AI Hallucinations in High-Stakes Contexts

AI language models produce plausible-sounding incorrect information with confidence. This is a capability characteristic, not a bug that will be fixed in the next release.

The risk:

Legal teams using AI to research case precedent and getting invented citations. In 2023 and 2024, multiple US law firms were sanctioned after filings cited cases that did not exist. Compliance teams using AI to check regulations and getting outdated or incorrect information. Customer service AI citing product specifications that do not exist, which then become an implicit commitment the company has to honor. Marketing teams publishing statistics generated by a model that hallucinated the source. The risk is not that AI occasionally makes mistakes. All information sources do. The risk is that AI mistakes are delivered with confident, authoritative language that does not signal uncertainty, and that the mistakes then get repeated downstream by people who trust the original output.

Hallucination rates vary widely by model and task. Even top-tier 2026 models still hallucinate in the 2 to 8 percent range on open-ended factual tasks, and rise into double digits for specialized domains like law, medicine, and niche technical standards. At enterprise scale, a 3 percent error rate across 50,000 AI-assisted outputs per month is 1,500 wrong answers going somewhere.

The mitigation:

Design review checkpoints into any AI workflow where errors have meaningful consequences. Never use AI as the only source for compliance decisions, legal analysis, or claims that will be published without verification. Build systems that cite sources and enable fact-checking rather than presenting synthesized answers without attribution. Use retrieval-augmented generation with a curated corpus so the model is answering from your documents rather than its training data, and show the citations in the UI so the reviewer can click through. For published content, including pages that drive SEO services results, require a human editor on anything that makes a factual claim, and keep the editing log so you can trace where a bad claim came from if one slips through.

Supply Chain Risk from AI Tools

AI implementations typically involve a stack of third-party tools: AI model APIs, orchestration frameworks, vector databases, integration platforms, observability tools. Each layer is a potential security exposure.

The risk:

Third-party AI tools can have their own vulnerabilities. If an AI platform you use has a security incident, your data processed through that platform is potentially exposed. Open-source AI components in your implementation stack may have vulnerabilities.
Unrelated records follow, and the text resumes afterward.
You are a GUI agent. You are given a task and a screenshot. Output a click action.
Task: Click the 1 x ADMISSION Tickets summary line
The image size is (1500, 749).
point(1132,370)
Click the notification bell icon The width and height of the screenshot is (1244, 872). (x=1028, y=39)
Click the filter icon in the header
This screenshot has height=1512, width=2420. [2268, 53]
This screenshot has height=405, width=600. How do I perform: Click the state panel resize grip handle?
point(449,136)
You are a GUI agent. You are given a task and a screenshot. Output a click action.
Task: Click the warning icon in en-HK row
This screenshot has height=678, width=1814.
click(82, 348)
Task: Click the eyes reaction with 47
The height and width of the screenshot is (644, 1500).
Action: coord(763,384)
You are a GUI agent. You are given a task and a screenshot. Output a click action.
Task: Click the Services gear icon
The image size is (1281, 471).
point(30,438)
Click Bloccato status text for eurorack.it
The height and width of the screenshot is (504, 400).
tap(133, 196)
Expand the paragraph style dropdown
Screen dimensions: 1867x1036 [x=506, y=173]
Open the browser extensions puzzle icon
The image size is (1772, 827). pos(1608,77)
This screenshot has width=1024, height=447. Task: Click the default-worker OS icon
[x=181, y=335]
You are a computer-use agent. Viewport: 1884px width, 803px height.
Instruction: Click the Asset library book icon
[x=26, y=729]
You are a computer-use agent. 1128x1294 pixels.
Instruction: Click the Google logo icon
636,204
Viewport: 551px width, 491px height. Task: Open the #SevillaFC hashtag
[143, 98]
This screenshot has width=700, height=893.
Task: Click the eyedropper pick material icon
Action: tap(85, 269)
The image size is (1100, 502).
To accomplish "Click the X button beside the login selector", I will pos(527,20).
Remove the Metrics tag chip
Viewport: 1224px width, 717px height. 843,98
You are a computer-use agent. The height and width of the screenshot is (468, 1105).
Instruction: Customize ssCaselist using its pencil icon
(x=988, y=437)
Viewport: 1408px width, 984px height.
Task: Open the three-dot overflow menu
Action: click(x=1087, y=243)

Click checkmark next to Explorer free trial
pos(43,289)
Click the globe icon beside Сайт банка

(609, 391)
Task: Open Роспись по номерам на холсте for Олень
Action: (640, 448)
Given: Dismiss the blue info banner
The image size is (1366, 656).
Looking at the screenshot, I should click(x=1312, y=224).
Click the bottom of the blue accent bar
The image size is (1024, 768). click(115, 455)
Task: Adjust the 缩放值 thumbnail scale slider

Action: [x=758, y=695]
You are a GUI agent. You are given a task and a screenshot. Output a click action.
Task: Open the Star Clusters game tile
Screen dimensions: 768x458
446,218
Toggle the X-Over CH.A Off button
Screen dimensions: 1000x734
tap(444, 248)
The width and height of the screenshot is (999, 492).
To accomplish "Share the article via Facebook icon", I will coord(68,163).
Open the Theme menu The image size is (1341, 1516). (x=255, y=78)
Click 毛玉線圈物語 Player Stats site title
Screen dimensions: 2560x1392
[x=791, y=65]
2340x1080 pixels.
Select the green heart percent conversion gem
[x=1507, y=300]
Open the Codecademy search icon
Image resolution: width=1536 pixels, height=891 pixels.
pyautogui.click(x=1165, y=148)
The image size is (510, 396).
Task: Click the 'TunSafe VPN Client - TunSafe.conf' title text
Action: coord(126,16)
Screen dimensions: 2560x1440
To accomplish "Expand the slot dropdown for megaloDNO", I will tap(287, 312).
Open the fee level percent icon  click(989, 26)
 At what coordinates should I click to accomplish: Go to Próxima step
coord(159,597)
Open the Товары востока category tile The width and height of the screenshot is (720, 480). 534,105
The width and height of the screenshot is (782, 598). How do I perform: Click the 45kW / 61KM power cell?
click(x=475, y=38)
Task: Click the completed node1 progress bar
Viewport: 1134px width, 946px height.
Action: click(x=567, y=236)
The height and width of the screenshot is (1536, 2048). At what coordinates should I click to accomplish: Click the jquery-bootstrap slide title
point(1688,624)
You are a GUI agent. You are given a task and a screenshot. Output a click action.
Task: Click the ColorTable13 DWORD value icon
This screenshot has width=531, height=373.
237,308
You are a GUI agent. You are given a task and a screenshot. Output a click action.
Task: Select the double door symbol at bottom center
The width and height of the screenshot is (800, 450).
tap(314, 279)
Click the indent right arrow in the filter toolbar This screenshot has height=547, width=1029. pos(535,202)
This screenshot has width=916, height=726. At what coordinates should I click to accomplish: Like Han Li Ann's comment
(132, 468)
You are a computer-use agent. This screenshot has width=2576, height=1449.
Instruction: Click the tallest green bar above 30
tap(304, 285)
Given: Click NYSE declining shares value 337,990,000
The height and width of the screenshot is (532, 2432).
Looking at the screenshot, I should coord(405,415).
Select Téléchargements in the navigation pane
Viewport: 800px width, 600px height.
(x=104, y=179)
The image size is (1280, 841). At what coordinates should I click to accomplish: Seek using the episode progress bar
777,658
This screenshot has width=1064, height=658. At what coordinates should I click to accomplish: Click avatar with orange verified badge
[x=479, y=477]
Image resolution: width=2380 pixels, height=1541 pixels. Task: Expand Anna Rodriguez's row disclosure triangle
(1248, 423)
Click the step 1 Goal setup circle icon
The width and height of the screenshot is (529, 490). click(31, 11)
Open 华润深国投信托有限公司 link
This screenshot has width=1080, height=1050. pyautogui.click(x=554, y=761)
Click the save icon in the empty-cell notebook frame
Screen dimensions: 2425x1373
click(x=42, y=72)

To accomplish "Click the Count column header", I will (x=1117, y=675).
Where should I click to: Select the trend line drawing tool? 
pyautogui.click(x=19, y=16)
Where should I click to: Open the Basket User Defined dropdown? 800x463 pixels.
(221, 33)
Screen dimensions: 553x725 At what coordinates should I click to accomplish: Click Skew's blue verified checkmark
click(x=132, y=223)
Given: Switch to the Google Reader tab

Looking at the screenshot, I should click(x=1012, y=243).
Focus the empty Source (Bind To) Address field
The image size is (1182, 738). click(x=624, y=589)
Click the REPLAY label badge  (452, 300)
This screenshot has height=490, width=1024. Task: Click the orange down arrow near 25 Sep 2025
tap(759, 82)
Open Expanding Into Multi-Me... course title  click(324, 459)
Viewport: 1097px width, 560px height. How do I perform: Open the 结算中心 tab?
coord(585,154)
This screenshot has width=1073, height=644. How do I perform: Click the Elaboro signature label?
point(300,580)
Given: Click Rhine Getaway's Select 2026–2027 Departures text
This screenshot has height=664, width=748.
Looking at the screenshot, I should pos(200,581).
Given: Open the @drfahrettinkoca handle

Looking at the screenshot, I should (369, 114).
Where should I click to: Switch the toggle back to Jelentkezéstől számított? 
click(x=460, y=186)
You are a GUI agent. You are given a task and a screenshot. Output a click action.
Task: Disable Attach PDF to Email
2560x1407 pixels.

The LangChain, LlamaIndex, and CrewAI ecosystems all had critical CVEs disclosed in the 2024-2025 window, including remote code execution bugs in tools that were widely deployed into production. Dependencies in AI frameworks change rapidly, and not all updates are security-vetted before teams pull them in. A single `npm install` on a poorly pinned project can introduce five new transitive dependencies, any of which might process prompts.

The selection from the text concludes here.